Quando da suspensão do certificado, a SmartWood também fez à FIO 16 pedidos de ação corretiva, cinco deles devendo ser atendidos antes de poder entregar novamente o certificado. Entre os pedidos de ação corretiva da SmartWood, foram incluídos dois referentes à cadeia de custódia (termo técnico para se referir ao acompanhamento da madeira, da floresta até o uso final). Mais de dois anos após ter sido conferido o certificado, a SmartWood vem pedir à FIO que “melhore o sistema da cadeia de custódia, registrando sistematicamente o movimento dos troncos, da floresta de derrubada até a área em que são depositados”.
A dedução óbvia é que, atualmente, a FIO não pode fazer um rastreamento confiável de sua madeira. Nesse caso, não há forma de saber de que plantação foi extraída a madeira da FIO, nem mesmo se a madeira é legal ou ilegal.
Uma das atividades mais polêmicas da FIO é o papel que desempenha no leiloamento de madeira cortada ilegalmente. Quando as autoridades descobrem madeira extraída de forma ilegal, a mesma é enviada à FIO para que faça um leilão.
Para os minguados cofres da FIO, esses leilões são uma fonte importante de receita. Já para os madeireiros, são uma forma de transformar madeira ilegal em madeira legal.
Suraphon Duangkhae, secretário geral do Wildlife Fund Thailand, descreve como os trabalhadores são enviados pelas madeireiras à floresta, para cortar árvores ilegalmente. “Depois elas pedem ao funcionário florestal que prenda os trabalhadores”, comenta. E acrescenta: “Mas, quando o funcionário florestal chega ao local, não tem trabalhador nenhum, apenas troncos. Então, ele prende os troncos! Aí a FIO faz um leilão e a empresa por trás disso volta e fica com a madeira leiloada”.
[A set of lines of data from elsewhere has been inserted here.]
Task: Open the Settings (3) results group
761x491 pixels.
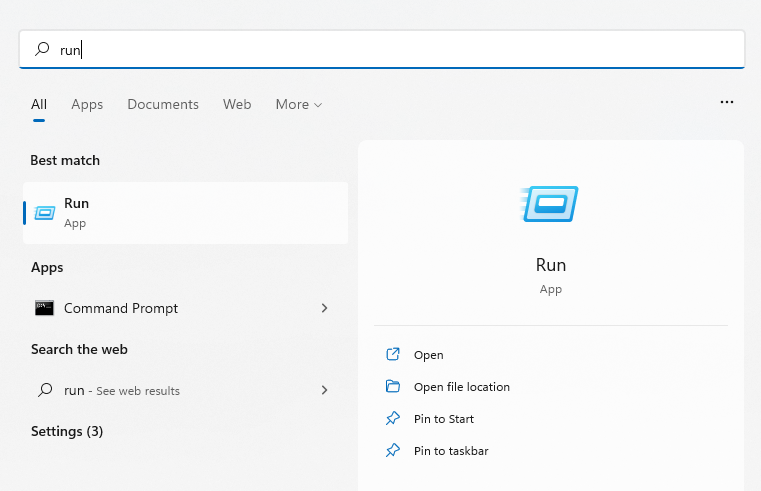Action: pyautogui.click(x=67, y=431)
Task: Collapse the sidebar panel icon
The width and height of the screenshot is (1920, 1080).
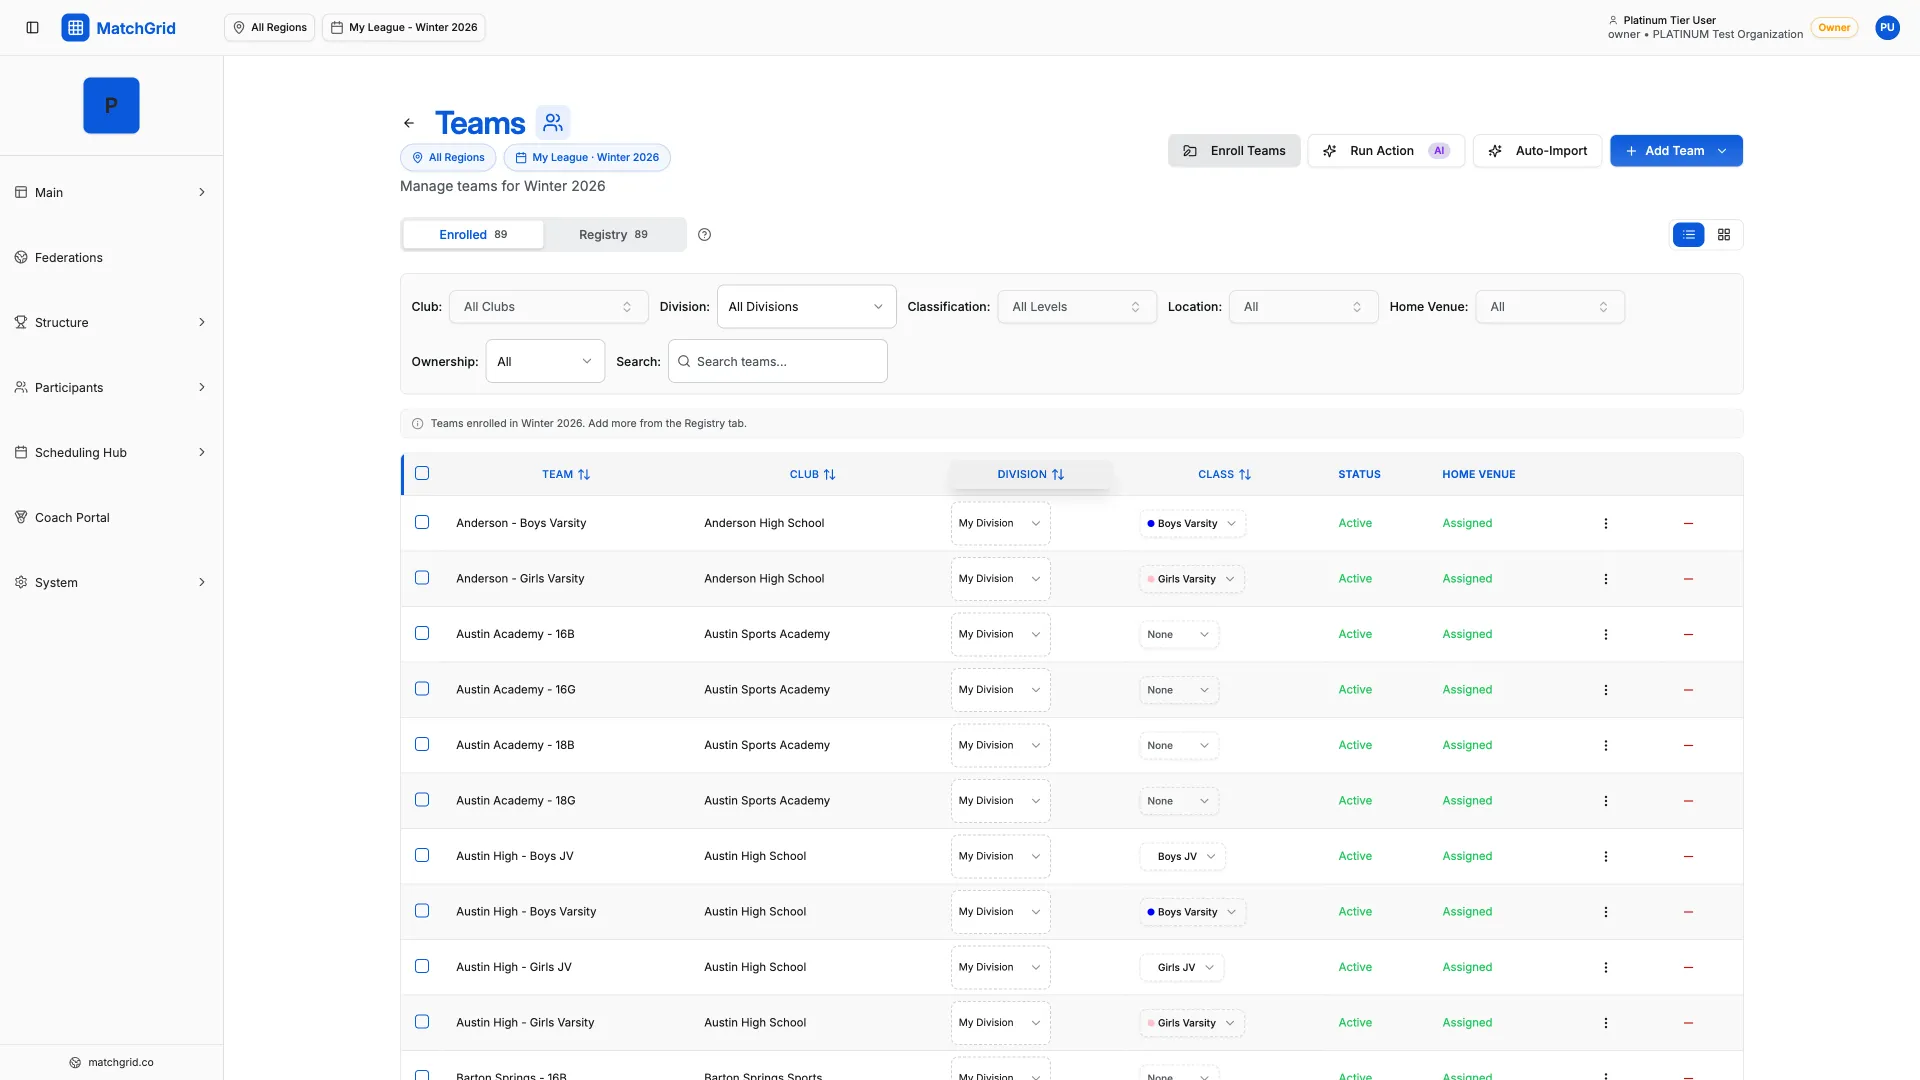Action: [x=32, y=27]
Em 1997, a FIO viu-se envolvida num grande escândalo em torno das operações de derrubada. No Parque Nacional de Salween, lenhadores foram pegos cortando árvores ilegalmente e carimbando fraudulentamente os troncos como sendo de origem birmanesa. Incrivelmente, talvez – principalmente porque o funcionário florestal que denunciou a fraude também fez público o envolvimento dos funcionários da FIO –, a FIO era uma das organizações encarregadas da estocagem dos troncos confiscados. Quiçá não tão incrivelmente, em abril deste ano, mais da metade dos troncos confiscados tinha “sumido”. Em maio, a FIO recebeu ordens para levar os troncos para um campo do exército, em Saraburi, a fim de impedir que fossem furtados.
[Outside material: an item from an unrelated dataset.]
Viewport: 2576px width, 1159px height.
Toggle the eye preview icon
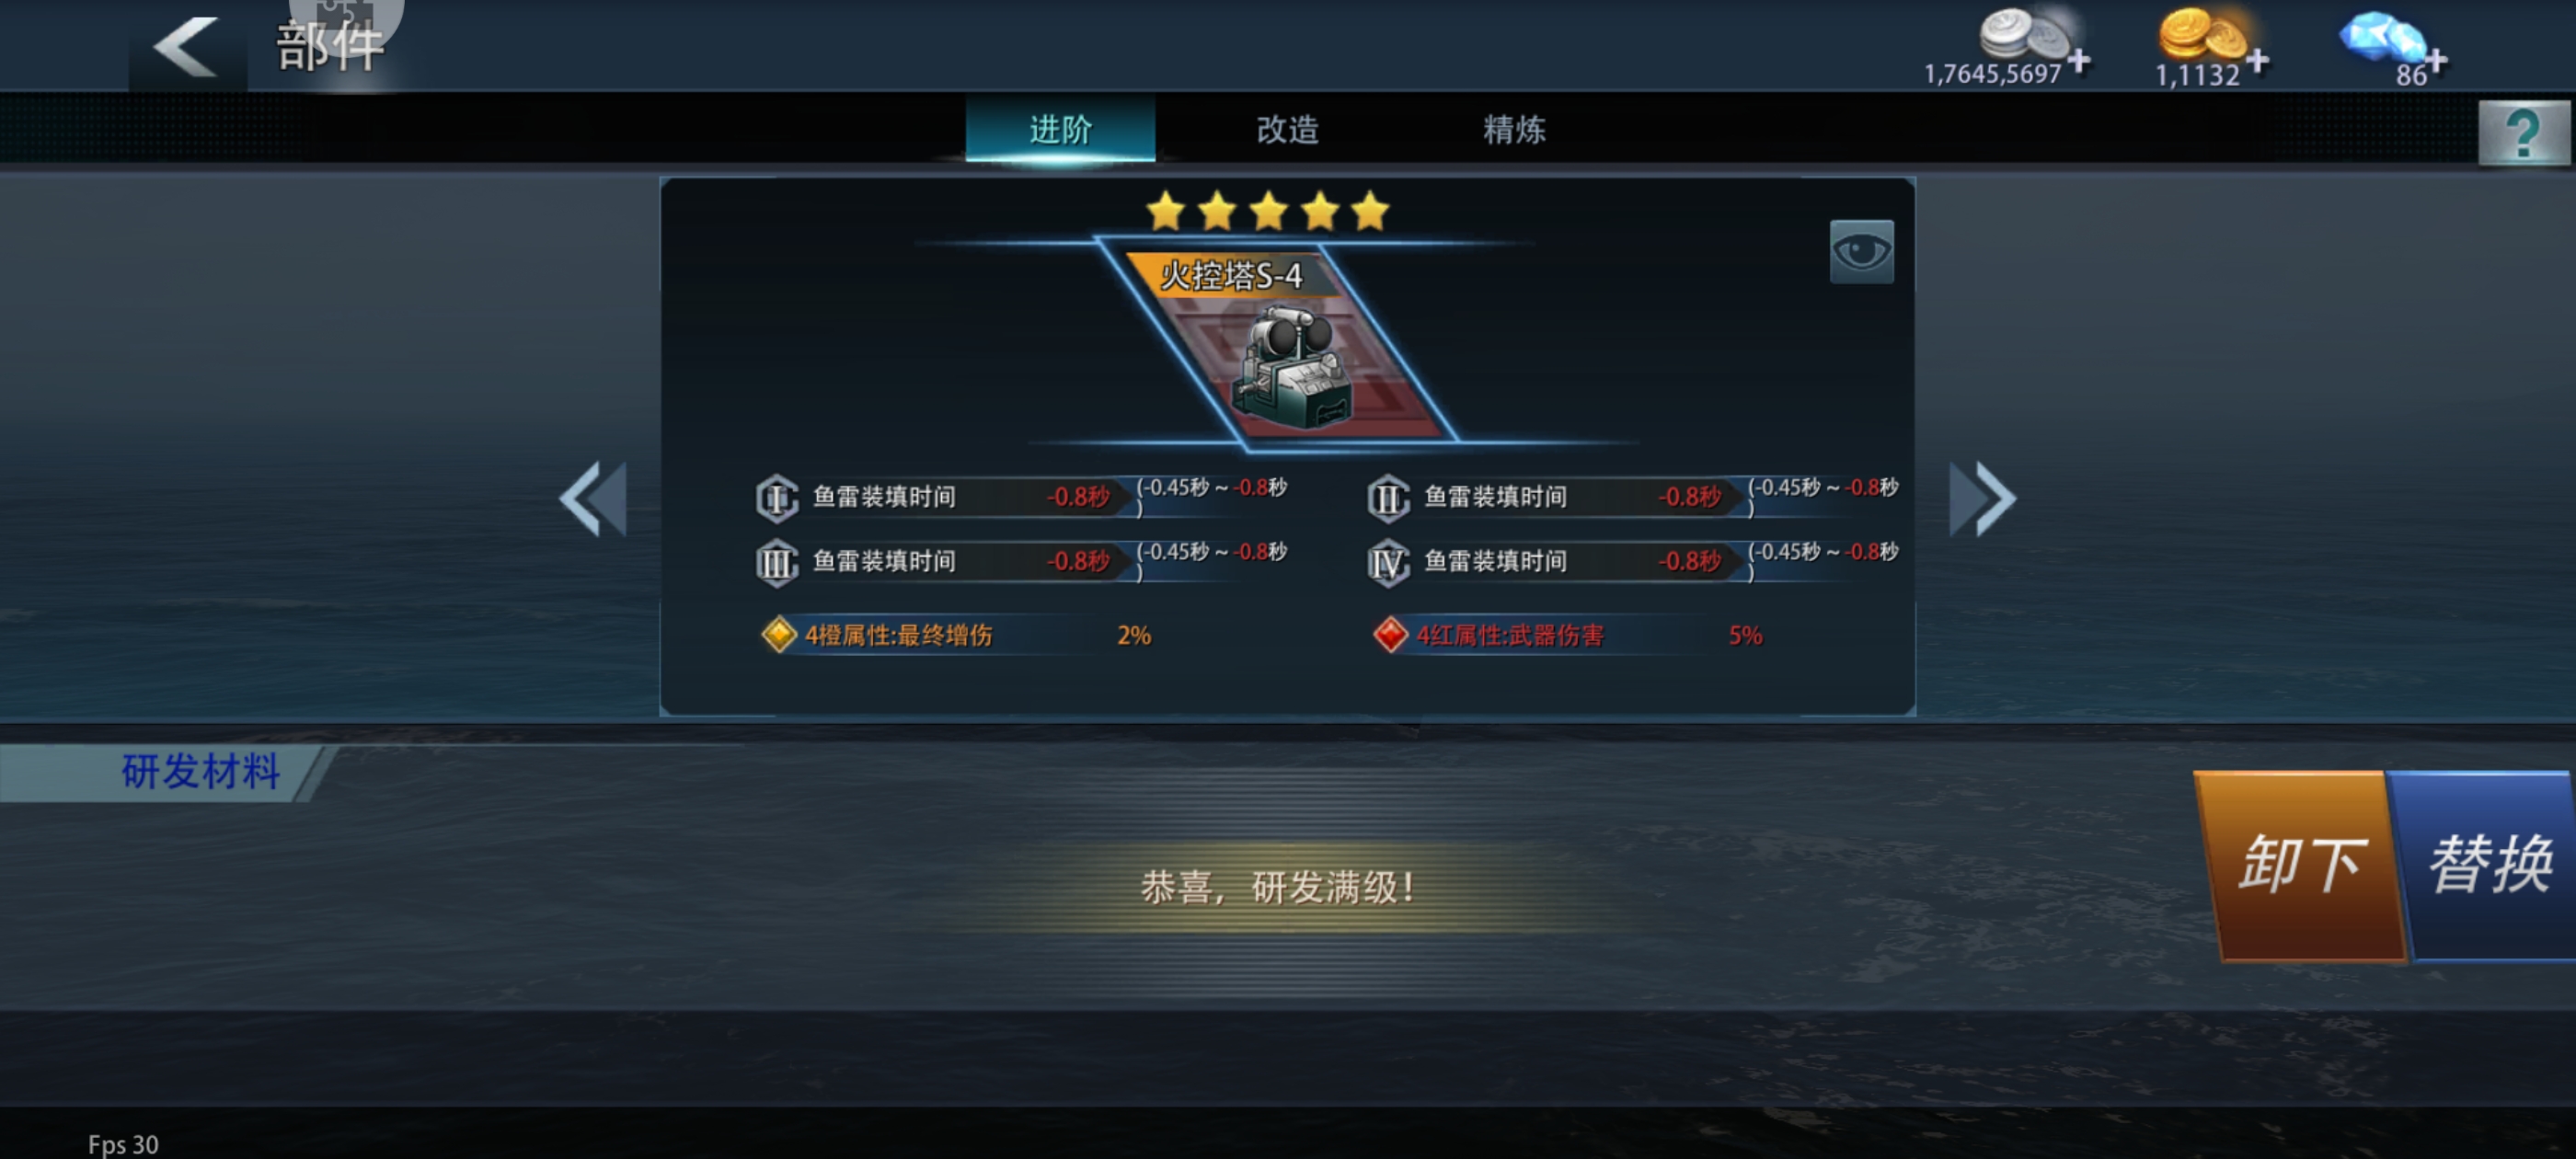tap(1861, 252)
Faz pouco tempo, o governo tailandês começou a fazer desusadas indagações sobre a legalidade de 100 mil troncos de teca submersos no lago Chiang Saen, no norte da Tailândia. A Archa Land Company, proprietária dos troncos, disse que comprou da FIO. O problema é que ninguém pode demonstrar a origem dos troncos. O jornal The Nation reproduziu comentários do Primeiro Ministro tailandês, Thaksin Shinawatra: “Acho que, num volume grande de madeira, costuma haver uma parte de madeira ilegal. Existem muitas formas de falsificar os registros e corromper os funcionários envolvidos na fraude”. Como confirmação do receio de Thaksin, um dia antes do ministro do Ambiente e Recursos Naturais, Prapat Panyachatraksa, ter ido fazer a fiscalização, 200 troncos pegaram fogo misteriosamente.
Em 12 de dezembro último, o editorial do jornal The Nation fazia notar que, para resolver a questão da derrubada ilegal na Tailândia, o governo devia analisar o papel da FIO. A certificação pelo FSC piorou as coisas, pois permite que a FIO exporte sua madeira, desse modo tornando “bem mais conveniente o corte ilegal”. O editorial perguntava “se a Tailândia ainda tinha necessidade da FIO, um órgão que parece fazer mais mal do que bem ao esforço nacional pela conservação das florestas”. Os destaques do editorial não autorizam dúvidas quanto à opinião do The Nation: “Façam o certo: acabem com a FIO”.